§ DATA UNDER STUDY
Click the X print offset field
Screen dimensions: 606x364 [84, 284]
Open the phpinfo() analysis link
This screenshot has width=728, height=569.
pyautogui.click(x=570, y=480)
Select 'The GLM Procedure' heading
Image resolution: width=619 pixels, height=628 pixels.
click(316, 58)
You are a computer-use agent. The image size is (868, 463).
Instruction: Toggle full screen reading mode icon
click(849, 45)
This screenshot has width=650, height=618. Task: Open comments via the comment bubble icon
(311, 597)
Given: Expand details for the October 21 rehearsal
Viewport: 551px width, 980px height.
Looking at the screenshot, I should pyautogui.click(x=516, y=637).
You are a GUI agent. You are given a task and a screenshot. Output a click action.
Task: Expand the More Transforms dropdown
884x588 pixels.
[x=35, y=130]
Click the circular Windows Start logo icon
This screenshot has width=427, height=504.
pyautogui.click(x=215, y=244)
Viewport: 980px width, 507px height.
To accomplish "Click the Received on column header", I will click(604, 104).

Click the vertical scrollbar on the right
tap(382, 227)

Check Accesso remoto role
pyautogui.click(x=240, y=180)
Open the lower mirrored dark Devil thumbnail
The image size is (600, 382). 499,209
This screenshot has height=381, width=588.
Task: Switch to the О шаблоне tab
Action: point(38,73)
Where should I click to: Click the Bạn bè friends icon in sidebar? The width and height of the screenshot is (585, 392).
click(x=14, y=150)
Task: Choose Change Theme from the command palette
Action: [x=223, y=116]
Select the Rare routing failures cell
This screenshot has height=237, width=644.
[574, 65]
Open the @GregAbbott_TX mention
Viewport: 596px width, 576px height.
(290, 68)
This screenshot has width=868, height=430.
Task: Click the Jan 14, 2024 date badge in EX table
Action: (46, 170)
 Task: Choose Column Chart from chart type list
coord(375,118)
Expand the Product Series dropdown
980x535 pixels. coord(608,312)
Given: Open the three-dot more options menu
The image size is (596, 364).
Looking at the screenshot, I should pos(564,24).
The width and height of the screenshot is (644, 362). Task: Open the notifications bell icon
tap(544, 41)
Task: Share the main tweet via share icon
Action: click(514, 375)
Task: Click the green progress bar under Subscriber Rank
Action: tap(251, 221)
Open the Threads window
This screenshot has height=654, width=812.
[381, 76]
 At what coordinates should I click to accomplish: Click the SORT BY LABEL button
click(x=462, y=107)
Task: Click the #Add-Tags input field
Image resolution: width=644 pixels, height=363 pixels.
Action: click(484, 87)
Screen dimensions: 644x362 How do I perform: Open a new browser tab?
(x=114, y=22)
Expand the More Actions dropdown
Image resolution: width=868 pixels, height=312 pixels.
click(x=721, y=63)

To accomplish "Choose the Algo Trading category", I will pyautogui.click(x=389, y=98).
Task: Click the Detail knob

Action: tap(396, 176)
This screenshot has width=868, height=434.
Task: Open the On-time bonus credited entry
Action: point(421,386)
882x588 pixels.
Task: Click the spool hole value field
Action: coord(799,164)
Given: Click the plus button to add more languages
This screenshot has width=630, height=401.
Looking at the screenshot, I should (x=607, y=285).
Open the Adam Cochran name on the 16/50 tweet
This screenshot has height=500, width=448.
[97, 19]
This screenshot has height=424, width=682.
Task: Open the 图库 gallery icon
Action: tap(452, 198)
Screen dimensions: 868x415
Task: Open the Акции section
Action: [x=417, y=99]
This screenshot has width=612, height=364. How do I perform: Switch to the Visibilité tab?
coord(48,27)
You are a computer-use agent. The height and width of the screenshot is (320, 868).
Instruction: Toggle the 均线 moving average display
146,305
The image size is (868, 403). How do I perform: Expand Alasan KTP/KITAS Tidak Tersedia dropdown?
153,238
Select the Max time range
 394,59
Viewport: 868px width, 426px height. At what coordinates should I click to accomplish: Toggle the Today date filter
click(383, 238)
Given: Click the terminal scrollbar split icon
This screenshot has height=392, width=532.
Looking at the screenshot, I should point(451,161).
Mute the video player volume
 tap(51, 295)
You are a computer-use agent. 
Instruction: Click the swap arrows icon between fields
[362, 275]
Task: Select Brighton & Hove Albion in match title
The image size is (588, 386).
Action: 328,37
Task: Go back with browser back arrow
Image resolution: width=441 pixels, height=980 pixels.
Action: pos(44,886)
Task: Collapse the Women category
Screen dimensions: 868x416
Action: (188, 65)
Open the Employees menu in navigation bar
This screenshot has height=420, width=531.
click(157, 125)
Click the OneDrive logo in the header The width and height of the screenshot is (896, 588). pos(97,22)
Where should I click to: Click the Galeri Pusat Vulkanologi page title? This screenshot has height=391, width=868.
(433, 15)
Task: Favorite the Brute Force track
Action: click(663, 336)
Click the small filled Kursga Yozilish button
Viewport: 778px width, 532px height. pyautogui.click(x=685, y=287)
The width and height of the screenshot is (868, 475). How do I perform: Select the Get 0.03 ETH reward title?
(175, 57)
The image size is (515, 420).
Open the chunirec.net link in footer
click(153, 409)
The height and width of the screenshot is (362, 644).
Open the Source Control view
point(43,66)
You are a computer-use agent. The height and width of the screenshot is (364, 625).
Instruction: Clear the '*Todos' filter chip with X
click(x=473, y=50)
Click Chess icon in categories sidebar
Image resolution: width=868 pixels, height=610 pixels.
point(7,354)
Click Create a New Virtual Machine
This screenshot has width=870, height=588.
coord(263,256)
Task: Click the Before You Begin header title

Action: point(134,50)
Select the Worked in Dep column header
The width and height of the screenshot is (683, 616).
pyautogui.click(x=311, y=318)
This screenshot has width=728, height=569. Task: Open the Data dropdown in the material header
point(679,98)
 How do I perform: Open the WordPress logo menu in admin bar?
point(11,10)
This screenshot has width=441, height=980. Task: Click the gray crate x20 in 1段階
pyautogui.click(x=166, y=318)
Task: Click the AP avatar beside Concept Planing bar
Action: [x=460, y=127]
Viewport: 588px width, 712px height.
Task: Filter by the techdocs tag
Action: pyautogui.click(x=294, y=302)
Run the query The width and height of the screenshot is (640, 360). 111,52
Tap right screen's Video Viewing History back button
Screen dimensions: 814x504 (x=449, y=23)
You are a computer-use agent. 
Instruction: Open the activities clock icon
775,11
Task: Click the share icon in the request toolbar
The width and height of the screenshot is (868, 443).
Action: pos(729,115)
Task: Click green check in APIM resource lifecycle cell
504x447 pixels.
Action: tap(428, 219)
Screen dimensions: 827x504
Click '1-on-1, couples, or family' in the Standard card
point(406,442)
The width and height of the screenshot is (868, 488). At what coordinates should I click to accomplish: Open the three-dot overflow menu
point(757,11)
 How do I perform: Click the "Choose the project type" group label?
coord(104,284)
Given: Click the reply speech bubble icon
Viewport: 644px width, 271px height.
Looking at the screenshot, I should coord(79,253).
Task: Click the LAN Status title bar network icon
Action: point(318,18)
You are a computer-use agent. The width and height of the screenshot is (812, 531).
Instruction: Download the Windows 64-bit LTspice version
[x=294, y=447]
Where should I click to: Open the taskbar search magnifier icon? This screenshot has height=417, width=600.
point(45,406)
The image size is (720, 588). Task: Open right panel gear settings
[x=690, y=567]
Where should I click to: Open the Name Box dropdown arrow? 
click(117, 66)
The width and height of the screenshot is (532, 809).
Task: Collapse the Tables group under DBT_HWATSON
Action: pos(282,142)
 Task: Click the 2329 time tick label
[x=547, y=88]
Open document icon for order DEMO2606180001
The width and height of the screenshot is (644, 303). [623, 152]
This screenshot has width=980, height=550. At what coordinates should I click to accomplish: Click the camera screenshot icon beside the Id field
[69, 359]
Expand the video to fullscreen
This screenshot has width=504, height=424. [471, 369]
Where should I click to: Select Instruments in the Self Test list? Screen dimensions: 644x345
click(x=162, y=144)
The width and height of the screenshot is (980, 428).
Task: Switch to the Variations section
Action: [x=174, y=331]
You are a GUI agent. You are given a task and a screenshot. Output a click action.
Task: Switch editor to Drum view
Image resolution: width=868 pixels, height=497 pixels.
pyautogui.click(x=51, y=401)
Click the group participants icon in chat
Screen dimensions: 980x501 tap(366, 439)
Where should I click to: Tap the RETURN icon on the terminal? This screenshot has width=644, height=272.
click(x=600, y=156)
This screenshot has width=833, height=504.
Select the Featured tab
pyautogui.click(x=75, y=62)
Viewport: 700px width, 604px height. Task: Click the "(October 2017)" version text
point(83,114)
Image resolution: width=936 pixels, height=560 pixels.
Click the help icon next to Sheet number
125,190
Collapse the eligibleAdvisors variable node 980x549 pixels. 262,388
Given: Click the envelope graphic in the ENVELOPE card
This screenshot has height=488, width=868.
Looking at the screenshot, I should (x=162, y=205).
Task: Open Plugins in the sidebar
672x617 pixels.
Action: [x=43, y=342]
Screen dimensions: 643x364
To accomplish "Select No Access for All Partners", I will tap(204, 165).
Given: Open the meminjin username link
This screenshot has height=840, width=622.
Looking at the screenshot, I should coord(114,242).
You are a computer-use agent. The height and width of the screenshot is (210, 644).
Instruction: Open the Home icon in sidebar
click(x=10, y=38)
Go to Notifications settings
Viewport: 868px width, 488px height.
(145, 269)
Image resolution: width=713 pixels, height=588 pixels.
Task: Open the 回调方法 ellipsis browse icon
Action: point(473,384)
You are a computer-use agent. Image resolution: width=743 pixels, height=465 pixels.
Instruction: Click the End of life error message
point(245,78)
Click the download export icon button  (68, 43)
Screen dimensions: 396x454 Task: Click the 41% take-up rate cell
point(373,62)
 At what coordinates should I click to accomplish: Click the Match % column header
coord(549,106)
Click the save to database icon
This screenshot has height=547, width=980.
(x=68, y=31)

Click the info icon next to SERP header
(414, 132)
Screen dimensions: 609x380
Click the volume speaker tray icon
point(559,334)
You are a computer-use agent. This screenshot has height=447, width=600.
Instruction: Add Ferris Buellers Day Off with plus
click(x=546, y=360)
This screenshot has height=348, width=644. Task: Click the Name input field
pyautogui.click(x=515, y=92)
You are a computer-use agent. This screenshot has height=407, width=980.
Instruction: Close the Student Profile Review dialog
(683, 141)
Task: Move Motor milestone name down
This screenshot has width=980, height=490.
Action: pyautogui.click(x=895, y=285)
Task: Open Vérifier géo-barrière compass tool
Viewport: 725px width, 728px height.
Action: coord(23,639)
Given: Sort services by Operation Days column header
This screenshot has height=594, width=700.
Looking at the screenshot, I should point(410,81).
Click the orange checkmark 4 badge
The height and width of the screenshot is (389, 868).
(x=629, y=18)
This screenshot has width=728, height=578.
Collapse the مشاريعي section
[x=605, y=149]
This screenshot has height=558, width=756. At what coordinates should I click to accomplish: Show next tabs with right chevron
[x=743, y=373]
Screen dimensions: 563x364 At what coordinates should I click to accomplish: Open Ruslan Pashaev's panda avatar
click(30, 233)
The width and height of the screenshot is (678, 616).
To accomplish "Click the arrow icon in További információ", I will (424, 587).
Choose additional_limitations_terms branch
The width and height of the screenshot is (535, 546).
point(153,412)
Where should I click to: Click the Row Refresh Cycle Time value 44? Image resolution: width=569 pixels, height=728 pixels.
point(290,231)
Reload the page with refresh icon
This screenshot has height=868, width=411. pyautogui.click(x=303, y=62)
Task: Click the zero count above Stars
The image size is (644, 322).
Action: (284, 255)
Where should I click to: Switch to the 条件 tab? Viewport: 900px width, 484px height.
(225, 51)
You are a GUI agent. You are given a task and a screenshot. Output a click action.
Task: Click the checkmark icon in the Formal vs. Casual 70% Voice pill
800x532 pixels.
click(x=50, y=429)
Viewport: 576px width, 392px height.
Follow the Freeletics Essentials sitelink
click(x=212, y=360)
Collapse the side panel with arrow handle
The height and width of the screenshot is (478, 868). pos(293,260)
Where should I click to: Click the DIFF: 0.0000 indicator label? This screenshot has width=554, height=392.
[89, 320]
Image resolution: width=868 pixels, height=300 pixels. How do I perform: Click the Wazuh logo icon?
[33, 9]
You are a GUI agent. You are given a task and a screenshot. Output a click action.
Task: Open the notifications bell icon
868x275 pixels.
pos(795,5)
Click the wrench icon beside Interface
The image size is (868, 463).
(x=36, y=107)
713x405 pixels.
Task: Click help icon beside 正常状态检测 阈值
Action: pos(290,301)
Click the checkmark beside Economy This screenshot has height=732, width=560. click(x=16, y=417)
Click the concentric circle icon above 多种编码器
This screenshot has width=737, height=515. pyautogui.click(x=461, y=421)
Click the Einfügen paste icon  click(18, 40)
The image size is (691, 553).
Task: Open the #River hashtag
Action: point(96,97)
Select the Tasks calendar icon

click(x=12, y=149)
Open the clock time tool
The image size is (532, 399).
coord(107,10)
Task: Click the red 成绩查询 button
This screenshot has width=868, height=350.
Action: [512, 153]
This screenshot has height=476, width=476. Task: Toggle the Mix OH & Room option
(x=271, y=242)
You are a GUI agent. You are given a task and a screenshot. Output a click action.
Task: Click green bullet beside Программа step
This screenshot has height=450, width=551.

§ TASK TO COMPLETE
Within the listing above, locate the line containing "This screenshot has height=392, width=532." and the line containing "Task: Select Brighton". Reproduce those two lines and all lines between them exactly, with nothing added.

§ EXPECTED OUTPUT
This screenshot has height=392, width=532.
Looking at the screenshot, I should point(451,161).
Mute the video player volume
 tap(51, 295)
You are a computer-use agent. 
Instruction: Click the swap arrows icon between fields
[362, 275]
Task: Select Brighton & Hove Albion in match title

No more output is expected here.